Epidemiology of Hospital Infections Indian Medical PG Question 10: Which of the following is true about Extended spectrum beta-lactamases?
- A. Only seen in gram positive bacteria
- B. Plasmid mediated (Correct Answer)
- C. Only seen in gram negative bacteria
- D. Associated only in community acquired disease
Epidemiology of Hospital Infections Explanation: ***Plasmid mediated***
- **Extended-spectrum beta-lactamases (ESBLs)** are primarily encoded on **plasmids**, which allows for easy horizontal transfer of resistance genes between bacteria.
- This **plasmid-mediated dissemination** is a major reason for the rapid spread of ESBL resistance among various bacterial species.
*Only seen in gram positive bacteria*
- ESBLs are predominantly found in **Gram-negative bacteria**, particularly members of the **Enterobacteriaceae family** like *E. coli* and *Klebsiella pneumoniae*.
- While some beta-lactamases exist in Gram-positive bacteria, ESBLs specifically refer to those with an extended spectrum of activity against modern beta-lactams in Gram-negative organisms.
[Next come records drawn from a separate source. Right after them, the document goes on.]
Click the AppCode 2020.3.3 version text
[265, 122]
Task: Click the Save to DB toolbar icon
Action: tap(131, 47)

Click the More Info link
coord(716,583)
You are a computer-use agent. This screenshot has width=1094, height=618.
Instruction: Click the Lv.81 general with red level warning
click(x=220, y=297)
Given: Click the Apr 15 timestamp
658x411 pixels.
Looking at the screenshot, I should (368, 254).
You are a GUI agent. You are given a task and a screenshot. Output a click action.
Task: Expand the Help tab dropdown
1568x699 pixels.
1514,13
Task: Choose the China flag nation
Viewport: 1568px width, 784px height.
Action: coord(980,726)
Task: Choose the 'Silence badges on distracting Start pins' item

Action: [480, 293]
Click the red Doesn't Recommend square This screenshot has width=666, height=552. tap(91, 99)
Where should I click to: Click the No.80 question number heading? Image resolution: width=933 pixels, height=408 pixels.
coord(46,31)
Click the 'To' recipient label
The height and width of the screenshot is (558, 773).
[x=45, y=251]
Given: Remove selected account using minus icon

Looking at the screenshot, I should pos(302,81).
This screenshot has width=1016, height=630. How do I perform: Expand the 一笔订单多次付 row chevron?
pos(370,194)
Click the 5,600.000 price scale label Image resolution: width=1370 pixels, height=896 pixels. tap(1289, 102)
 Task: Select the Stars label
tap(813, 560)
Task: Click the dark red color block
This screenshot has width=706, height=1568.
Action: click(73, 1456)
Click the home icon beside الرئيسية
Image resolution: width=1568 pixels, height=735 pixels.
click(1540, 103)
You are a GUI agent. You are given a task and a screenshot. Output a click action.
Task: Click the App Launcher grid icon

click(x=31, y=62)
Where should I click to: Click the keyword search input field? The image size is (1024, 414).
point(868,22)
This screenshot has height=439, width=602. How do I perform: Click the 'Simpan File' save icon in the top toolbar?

*Only seen in gram negative bacteria*
- While **ESBLs are predominantly found in Gram-negative bacteria**, the phrasing "only seen in gram negative bacteria" is too restrictive because there have been rare reports of ESBL genes detected in some Gram-positive strains, though this is not their primary epidemiology.
- The main concern with ESBLs lies in their prevalence and impact on Gram-negative infections.
*Associated only in community acquired disease*
- ESBLs are associated with both **hospital-acquired (nosocomial)** and **community-acquired infections**.
- The prevalence of community-acquired ESBL infections has been increasing, posing a significant public health challenge.